An imaginary conversation about the Seattle Post-Intelligencer

seattle

As the Seattle Post-Intelligencer’s fate continues to hang in the balance, Steven Swartz (CEO of P-I owner Hearst) and Lincoln Millstein (Hearst’s Senior VP-Digital) have lunch:

Millstein: Steve, we need to make up our minds about the P-I.  The 60-day clock we put them on stopped three days ago.

Swartz: Yes, I’m sorry — I’ve been tied up dealing with the Chron, shuffling management, getting that e-reader going, and whatnot.  But you’re right, let’s figure it out.  I’m running out of time in my “100 days of change,” also.  What’s your thinking?

Millstein: I’m thinking we go with an online-only P-I.  We’re going to end up facing that choice in other markets, including San Francisco, and Seattle gives us the opportunity to test the model and find out what works and what doesn’t.

Swartz: But can we make money?  We’ve been losing more than $1 million a month there — $14 million last year.  I’m not interested in an experiment to see if an online-only brand can stand up against a print/only combo — I’m interested in making money.  In the immortal words of Jack Welch: “fix it, sell it, or close it.”  There’s no buyer in sight, so we’re down to fixing or closing.

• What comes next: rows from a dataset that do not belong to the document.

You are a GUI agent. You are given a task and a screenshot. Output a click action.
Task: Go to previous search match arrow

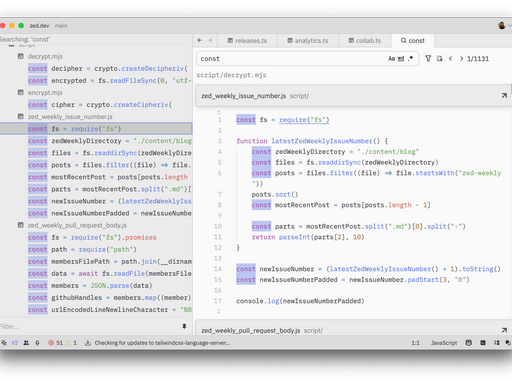(451, 59)
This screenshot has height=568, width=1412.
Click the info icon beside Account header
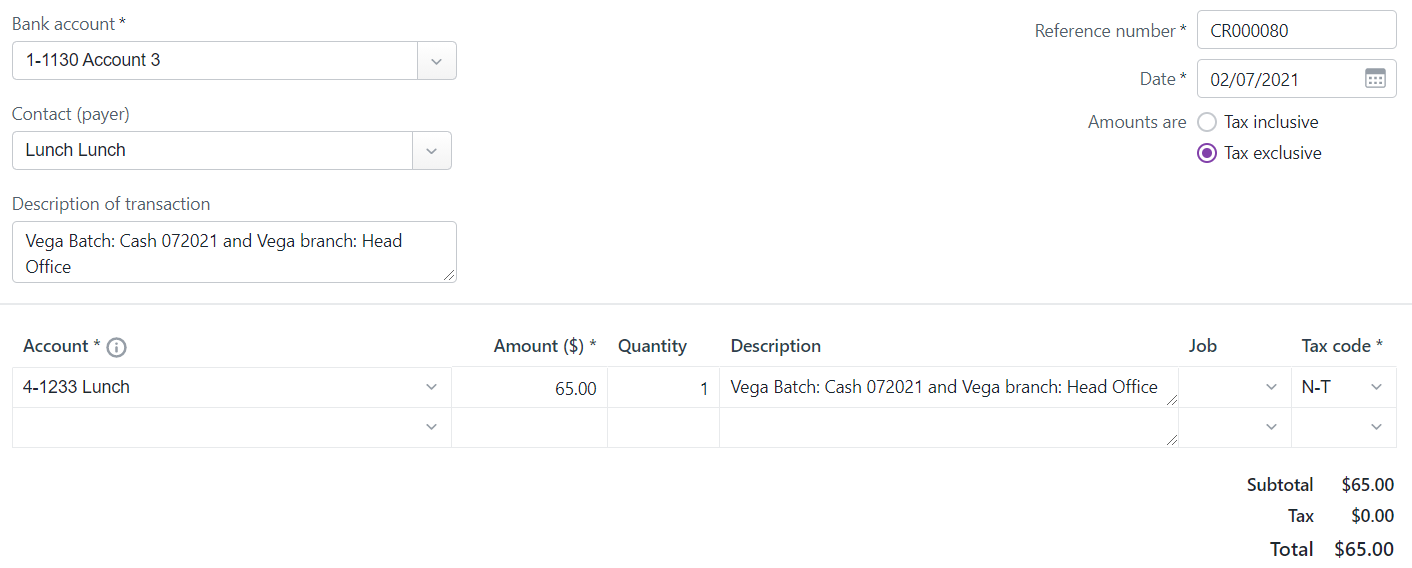coord(116,347)
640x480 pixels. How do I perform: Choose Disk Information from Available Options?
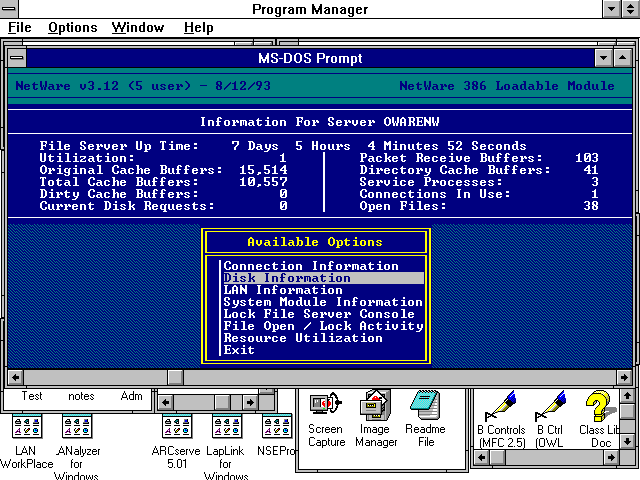pos(322,278)
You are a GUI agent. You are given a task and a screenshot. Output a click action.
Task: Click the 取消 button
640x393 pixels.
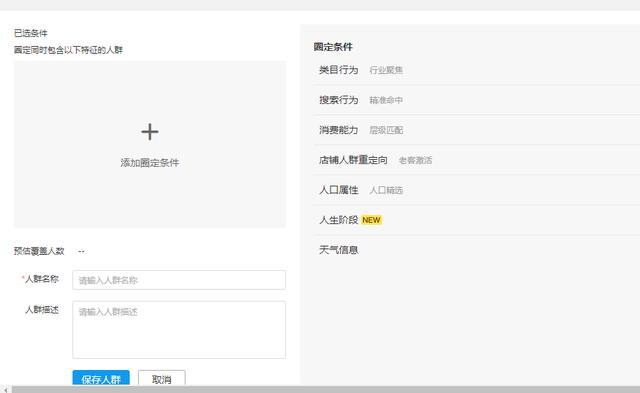point(162,378)
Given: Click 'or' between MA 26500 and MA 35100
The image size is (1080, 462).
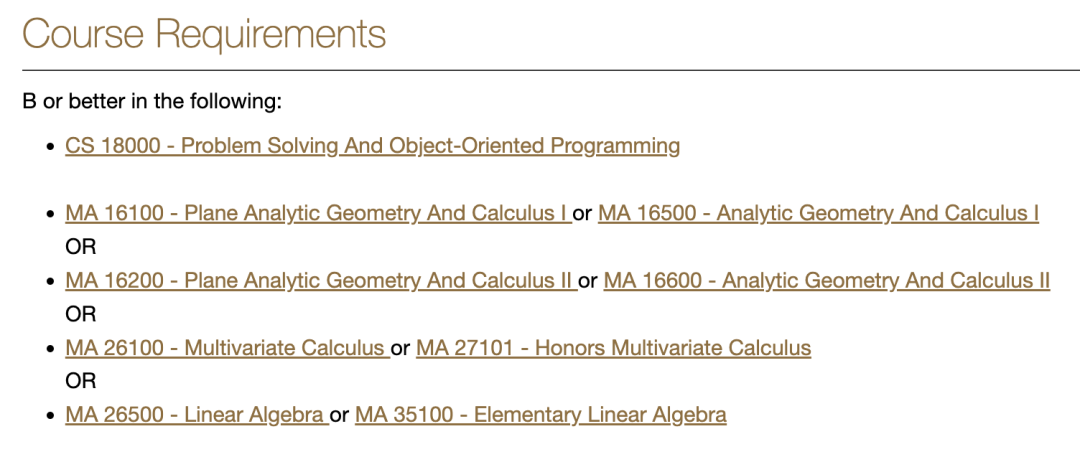Looking at the screenshot, I should click(340, 415).
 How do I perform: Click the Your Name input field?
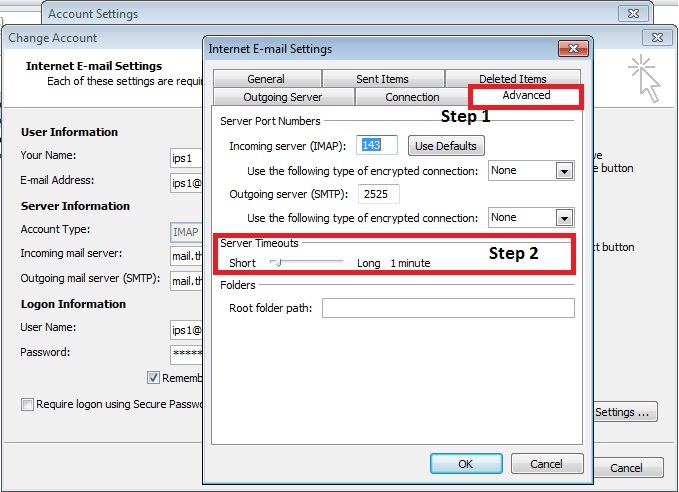tap(186, 156)
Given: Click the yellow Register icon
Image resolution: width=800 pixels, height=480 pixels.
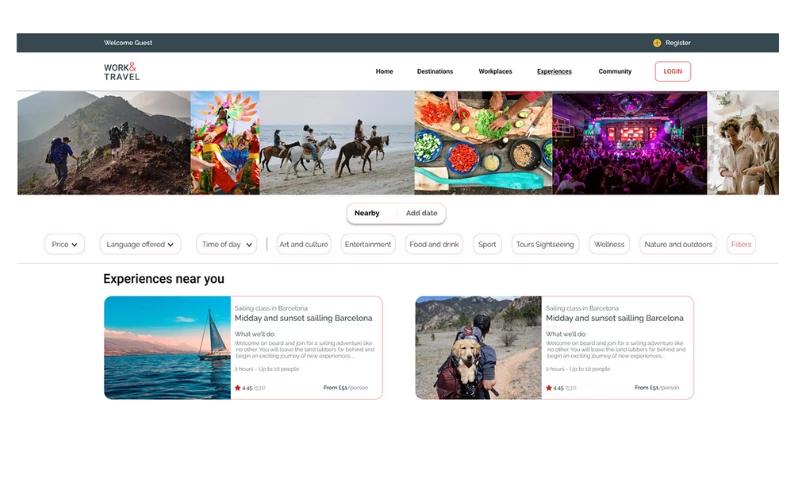Looking at the screenshot, I should coord(657,43).
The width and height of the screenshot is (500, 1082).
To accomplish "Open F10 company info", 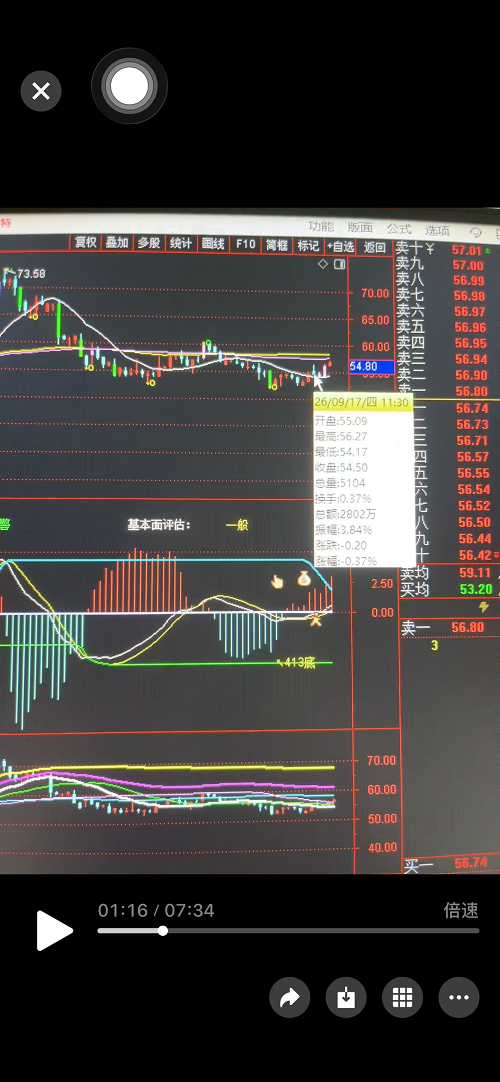I will [245, 244].
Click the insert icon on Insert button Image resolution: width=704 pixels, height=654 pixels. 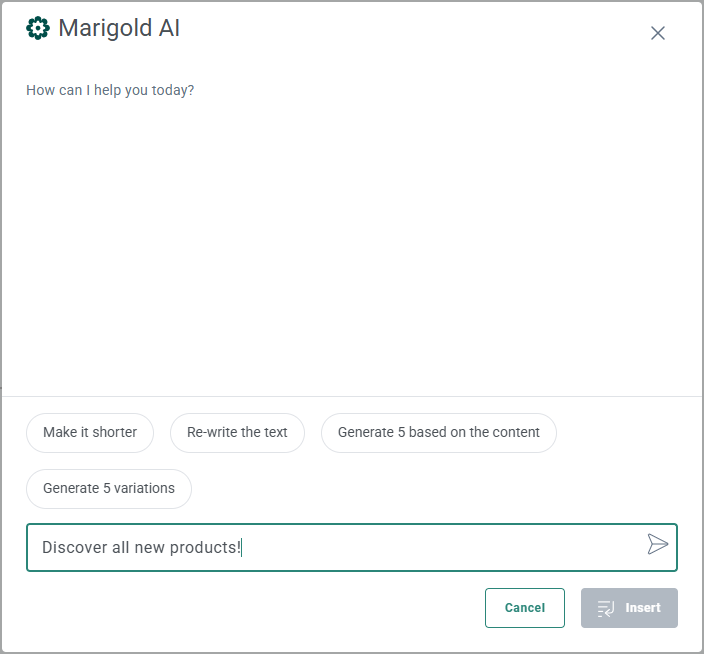pos(605,608)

Millstein: I say we fix it.  We’ve got the numbers down to breakeven.  That’s doing pretty well, in this economy.  We can build profitability going forward. We’ve got a staffing plan: with just a few dozen content people we’ll have an operation that can cover Seattle well enough.  We need to hire a sales and marketing staff, some tech people, some admin types, but overall we’ve cut that $ 14  million loss down to total expenses of $5 million.   We can sell ads to cover that — the site is leading the market in unique visitors and pageviews.

Swartz: OK, but just to cover $5 million in cost, you need $100,000 a week in ads, and as I said, breaking even is not good enough — this is still a business.  The right number would be $250,000 a week, or more.  $13 million a year in revenue.

Millstein: Look, the Seattle Times has been selling all the ads in the JOA, so we’re going to have to ramp up to that number, but it can be done.  We get 4 million visitors, 45 million pageviews a month.  We outpull the Times.  We’ll be selling online and nothing but online; their folks still have to straddle print and Web.  If you want to get to $13 million in sales [pulls out napkin and pencil], that’s a page CPM of $24…

Swartz: That would beat any newspaper we’ve got, in the current ad climate.

Millstein: It would, and we’re not going to get there on day one.  Again, it’s going to have to be a ramp-up, but we can get to $10 CPM pretty quickly and build from there.  $10 gets us to a small profit in the first year. [Clarification: "Millstein" means total page CPM throughout.]  By year two, we’ll build in some other revenue sources: e-reader subscriptions, some niche products in print, like visitor guides, and some subscription revenue for premium online content that goes beyond what we’re publishing now.  We’ve built capacity to do that into our budget. And as business improves we’ll get to $24.

Swartz: You’re making me nervous, Lincoln.  There’s too many “ifs” — if you can operate with the staff that lean, if you can get $10 CPM, if you can get subscription revenue, if you can launch niche products, if the economy improves, and if you can built it up to $24 CPM down the road.  If you owned it, what would you do?

At this point, both of their cell phone ring.  The waiter brings the check.  They both have planes to catch.  “Call me tomorrow,” says Swartz. “Maybe we can figure it out by next week.”

POSTED     March 12, 2009, 9:02 a.m.